Balchanma his second novel in Hindi, was published in 1952. This novel also depicts the social reality telling the harrowing tale of abject poverty and naked exploitation, it promises liberation to such rebellious youngster as Balchanma only to end in his brutal murder by the mercenaries hired by the upper-caste kulaks and landowners.
Varun ke Bete (The Sons of the Water-God Varuna), written in 1954 and published in 1956, is yet another unconventional work. It is a story of the (low-caste) village fishermen fighting for their fishing rights and trying to form a fishermen's cooperative.
Nagarjun wrote 13 novels, 11 in Hindi and two in Maithili, and each of them centres around a socio-economic-political theme, making him one of the most 'programmatic' novelists in Indian literature. His stories are invariably set in rural or semi-urban Bihar and tell the story of the downtrodden and the exploited, amongst them women and children.

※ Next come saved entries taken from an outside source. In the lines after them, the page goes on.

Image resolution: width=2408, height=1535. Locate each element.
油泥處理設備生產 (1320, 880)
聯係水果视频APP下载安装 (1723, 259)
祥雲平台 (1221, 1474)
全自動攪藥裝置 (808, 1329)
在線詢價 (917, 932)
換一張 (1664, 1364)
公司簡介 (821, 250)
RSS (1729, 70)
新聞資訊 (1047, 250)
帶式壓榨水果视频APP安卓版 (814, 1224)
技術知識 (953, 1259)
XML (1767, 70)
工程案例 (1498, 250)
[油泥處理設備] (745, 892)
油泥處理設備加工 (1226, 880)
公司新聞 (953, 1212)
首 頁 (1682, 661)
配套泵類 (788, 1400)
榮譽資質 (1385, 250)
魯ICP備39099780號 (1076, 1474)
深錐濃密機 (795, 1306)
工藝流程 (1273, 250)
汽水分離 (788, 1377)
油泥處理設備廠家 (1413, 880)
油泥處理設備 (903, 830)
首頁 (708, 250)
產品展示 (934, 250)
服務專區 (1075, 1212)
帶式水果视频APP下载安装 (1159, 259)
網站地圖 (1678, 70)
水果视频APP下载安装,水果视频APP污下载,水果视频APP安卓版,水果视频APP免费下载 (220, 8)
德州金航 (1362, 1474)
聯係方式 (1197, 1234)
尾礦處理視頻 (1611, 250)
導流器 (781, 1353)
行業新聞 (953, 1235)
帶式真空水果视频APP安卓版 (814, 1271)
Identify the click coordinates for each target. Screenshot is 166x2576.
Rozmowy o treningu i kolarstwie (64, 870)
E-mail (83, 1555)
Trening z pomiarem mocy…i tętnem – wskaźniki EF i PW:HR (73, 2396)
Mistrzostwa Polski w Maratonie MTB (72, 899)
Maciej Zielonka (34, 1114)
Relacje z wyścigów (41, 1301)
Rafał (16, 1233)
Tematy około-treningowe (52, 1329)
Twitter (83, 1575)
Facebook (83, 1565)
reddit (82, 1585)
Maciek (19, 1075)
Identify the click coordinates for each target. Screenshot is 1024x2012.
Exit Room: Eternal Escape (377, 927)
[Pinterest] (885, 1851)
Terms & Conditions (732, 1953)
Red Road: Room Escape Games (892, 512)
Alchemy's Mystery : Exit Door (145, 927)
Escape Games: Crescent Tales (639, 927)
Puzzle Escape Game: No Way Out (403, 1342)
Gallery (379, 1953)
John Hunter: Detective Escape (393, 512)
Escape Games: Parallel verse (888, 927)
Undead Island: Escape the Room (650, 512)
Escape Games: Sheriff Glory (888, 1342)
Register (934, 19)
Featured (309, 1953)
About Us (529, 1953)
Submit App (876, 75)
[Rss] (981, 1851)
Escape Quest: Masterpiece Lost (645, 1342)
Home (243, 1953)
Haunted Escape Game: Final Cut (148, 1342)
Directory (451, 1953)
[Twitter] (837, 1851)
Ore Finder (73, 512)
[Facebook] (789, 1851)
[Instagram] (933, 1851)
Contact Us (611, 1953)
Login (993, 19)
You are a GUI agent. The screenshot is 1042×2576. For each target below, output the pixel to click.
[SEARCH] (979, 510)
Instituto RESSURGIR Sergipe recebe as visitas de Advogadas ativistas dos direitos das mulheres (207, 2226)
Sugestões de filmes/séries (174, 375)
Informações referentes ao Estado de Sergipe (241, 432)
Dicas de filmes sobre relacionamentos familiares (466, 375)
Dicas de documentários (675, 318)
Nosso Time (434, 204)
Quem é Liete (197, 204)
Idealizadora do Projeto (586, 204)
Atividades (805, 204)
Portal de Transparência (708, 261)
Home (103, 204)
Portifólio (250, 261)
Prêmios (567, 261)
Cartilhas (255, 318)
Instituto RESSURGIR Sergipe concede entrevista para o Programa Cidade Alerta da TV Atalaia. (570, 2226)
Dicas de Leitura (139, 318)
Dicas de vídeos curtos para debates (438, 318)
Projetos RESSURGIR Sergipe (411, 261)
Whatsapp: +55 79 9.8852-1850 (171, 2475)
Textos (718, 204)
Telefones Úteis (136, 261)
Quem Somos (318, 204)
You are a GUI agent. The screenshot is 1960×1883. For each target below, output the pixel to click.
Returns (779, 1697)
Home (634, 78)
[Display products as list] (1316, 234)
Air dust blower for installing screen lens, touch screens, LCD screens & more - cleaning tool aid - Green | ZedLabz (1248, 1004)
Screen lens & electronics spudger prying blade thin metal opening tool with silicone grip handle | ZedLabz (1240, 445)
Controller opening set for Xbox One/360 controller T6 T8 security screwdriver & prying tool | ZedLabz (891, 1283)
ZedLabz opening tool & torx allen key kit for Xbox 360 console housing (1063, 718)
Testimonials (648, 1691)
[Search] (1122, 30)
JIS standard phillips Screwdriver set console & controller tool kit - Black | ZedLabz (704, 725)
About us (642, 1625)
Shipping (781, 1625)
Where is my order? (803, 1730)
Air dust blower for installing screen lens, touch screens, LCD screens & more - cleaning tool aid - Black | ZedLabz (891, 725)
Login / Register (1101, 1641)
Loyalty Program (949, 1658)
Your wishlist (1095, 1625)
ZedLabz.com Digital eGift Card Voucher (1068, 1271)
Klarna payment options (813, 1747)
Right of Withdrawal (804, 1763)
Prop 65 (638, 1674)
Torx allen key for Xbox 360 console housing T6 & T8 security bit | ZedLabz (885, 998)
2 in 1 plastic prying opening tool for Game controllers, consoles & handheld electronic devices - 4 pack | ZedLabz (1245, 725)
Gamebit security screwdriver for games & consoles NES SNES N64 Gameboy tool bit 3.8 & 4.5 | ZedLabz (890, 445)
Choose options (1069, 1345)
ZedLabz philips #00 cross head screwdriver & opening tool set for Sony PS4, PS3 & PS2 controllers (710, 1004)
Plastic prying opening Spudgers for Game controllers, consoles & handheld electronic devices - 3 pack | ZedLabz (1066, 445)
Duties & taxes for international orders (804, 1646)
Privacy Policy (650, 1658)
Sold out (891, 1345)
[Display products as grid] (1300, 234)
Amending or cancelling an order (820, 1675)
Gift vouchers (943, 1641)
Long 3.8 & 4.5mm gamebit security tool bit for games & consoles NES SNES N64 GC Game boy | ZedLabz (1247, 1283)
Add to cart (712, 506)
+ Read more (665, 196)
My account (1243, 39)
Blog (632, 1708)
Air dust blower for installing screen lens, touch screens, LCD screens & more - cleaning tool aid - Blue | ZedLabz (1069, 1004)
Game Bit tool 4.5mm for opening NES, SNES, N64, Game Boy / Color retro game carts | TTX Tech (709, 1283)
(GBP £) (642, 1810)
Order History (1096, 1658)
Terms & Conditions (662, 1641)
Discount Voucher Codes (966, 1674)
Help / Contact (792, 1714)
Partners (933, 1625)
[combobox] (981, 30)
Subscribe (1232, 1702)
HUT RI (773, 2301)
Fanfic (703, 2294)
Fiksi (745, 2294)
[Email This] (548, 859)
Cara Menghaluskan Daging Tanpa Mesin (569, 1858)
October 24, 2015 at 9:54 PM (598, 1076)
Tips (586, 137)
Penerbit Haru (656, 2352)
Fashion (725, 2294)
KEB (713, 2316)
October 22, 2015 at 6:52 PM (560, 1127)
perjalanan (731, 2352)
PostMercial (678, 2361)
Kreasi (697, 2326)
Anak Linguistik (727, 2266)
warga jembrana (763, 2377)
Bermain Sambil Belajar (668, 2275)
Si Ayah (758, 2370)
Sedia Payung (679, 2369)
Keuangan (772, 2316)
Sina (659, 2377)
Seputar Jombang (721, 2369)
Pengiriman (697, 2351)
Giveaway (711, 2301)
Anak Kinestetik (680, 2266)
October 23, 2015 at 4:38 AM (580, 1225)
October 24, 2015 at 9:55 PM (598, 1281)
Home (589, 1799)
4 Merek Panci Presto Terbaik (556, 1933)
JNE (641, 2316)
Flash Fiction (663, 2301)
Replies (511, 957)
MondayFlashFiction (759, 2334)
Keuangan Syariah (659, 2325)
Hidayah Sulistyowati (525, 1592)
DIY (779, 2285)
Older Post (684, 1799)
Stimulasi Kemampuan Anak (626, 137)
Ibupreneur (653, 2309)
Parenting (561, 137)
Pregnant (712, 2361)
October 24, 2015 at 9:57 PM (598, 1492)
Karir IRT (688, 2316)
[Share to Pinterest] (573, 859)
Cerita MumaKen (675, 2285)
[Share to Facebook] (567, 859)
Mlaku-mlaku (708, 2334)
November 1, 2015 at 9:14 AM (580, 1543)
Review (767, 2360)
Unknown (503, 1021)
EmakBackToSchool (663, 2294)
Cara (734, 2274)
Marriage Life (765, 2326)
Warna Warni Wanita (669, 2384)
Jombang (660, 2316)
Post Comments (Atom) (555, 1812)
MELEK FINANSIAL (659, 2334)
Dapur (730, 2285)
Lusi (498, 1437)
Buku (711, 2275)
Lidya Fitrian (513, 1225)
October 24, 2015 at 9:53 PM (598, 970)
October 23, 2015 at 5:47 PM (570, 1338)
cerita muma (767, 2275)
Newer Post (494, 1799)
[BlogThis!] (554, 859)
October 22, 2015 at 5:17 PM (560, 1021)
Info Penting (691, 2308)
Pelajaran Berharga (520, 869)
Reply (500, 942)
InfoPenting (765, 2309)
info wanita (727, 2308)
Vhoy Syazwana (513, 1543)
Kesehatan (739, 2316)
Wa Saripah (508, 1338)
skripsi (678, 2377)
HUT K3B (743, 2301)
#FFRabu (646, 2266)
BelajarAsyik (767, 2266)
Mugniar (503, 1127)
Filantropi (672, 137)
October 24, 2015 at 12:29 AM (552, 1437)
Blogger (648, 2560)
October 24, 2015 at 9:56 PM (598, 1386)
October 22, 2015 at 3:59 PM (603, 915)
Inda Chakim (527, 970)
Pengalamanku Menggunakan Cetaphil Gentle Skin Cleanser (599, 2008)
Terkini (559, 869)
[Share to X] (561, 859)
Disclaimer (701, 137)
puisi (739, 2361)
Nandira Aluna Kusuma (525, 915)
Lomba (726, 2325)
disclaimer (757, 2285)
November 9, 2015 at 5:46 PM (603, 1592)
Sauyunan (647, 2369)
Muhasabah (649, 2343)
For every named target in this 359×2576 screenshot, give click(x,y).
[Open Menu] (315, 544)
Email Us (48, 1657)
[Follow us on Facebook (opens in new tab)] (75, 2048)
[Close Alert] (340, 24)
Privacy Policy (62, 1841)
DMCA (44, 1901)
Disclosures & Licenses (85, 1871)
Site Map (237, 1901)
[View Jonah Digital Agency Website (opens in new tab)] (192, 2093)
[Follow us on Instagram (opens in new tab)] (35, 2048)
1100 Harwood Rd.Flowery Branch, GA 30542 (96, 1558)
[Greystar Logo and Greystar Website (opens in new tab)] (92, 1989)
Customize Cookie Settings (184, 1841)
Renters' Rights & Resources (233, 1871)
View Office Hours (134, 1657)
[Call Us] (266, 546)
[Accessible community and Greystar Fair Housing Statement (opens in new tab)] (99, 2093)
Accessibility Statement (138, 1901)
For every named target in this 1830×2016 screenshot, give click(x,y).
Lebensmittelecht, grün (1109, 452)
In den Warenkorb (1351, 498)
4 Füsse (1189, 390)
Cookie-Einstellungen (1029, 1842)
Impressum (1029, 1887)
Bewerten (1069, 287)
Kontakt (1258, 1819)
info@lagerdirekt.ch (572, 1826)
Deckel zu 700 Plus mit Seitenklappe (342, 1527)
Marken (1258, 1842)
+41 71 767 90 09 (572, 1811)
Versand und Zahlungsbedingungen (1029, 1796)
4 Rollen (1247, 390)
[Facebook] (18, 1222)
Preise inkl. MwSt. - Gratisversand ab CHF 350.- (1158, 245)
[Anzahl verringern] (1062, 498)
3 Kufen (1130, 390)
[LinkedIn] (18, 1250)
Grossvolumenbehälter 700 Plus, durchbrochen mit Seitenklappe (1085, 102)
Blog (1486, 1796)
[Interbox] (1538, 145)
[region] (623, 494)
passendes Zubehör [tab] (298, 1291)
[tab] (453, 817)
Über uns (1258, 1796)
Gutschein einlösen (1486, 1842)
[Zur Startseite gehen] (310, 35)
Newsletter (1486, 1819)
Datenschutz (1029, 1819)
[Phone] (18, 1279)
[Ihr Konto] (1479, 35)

Vishnu Khare while writing on his death wrote, “Nagarjun remains predominantly a poet of politics and people, of the peasantry and of the proletariat. He was angrier than any angry young poet but also possessed a typically robust Maithil-Bihari sense of humour and savage satire… His poetry and fiction are polyphonic; they have more than one sub-text and can be read as subaltern sociology and history but there is nothing subordinate about them--they belong to the real, dominant mainstream of Hindi literature. On the other hand, he is at core a vulnerable individual, with love, yearning, guilt and tenderness, tormenting and ennobling his soul. Its inner demons turned him into a tireless traveller--he was no profligate philanderer…To those who read him, he is a deeply committed humanist with a rare mastery over language(s), style and craft. Now that the canonised and mobbed "Baba" is gone, one hopes that his devotees will turn to his works where he lives as the ever- readable, relevant and breathless Nagarjun.”